For Hegel, the Family achieves unity through its creation of children (PR §173 Addition). To this extent, he plainly endorses the traditional family model (see Haldane 2006). However, this is done on very non-traditional grounds. What guides Hegel’s thinking is his logic which brings together opposites in a creative unity producing some new, higher concept (PR §165). Likewise, Hegel saw men and women as embodying different features with their sexual union able to create children, not unlike the universal and particular giving birth to the concrete individual (PR §165).

These views have rightly been subjected to widespread criticism by feminists and others (Halper 2001, Knowles 2002, Ravven 1988, Stone 2002). A common argument is that Hegel’s justification of the Family is a poor defence of privileging men over women on the basis of his controversial dialectical method. Only men have the opportunity to engage outside the home in civil society and fully participate in the state. These critics claim that such a privilege should not be reserved for men alone for many, often obvious, reasons. It is also argued that his broad views about the essence of marriage as a permanent bond built on love can be achieved by non-traditional families, too. It is worth pointing out that Hegel’s talk of the Family is of an ideal. Hegel fathered a child outside of wedlock who he supported throughout his life. He sees himself as revealing the full development of right wherever it may take us, and what it requires from us or our institutions may be different from how we find them.

◆ Data extract:
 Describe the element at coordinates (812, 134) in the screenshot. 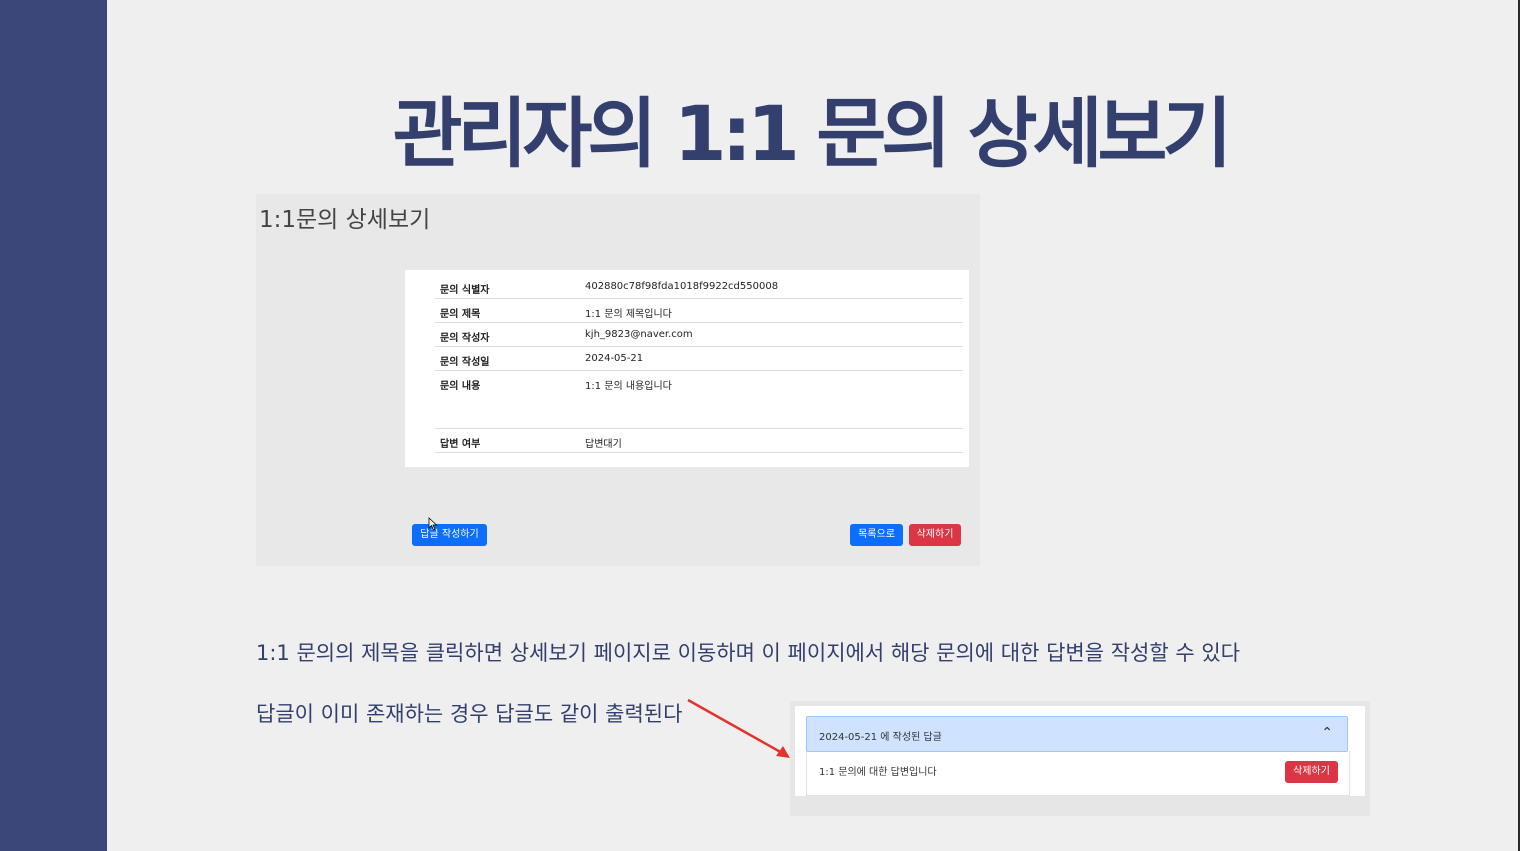

I see `slide-title: 관리자의 1:1 문의 상세보기` at that location.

◆ Exercise instructions:
a) According to the passage on Hegel's view of the Family, on what grounds does Hegel endorse the traditional family model? Answer in one to three sentences.
b) Duplicate the part of the passage on Hegel's view of the Family that opens with the words containing "For Hegel, the" and closes with "individual (PR §165).".
The lines have nothing to do with the passage on Hegel's view of the Family.

◆ Activity answers:
a) Hegel's logic brings opposites together in a creative unity that produces a new, higher concept. He sees men and women as embodying different features whose sexual union can create children, much as the universal and the particular give birth to the concrete individual.

b)
For Hegel, the Family achieves unity through its creation of children (PR §173 Addition). To this extent, he plainly endorses the traditional family model (see Haldane 2006). However, this is done on very non-traditional grounds. What guides Hegel’s thinking is his logic which brings together opposites in a creative unity producing some new, higher concept (PR §165). Likewise, Hegel saw men and women as embodying different features with their sexual union able to create children, not unlike the universal and particular giving birth to the concrete individual (PR §165).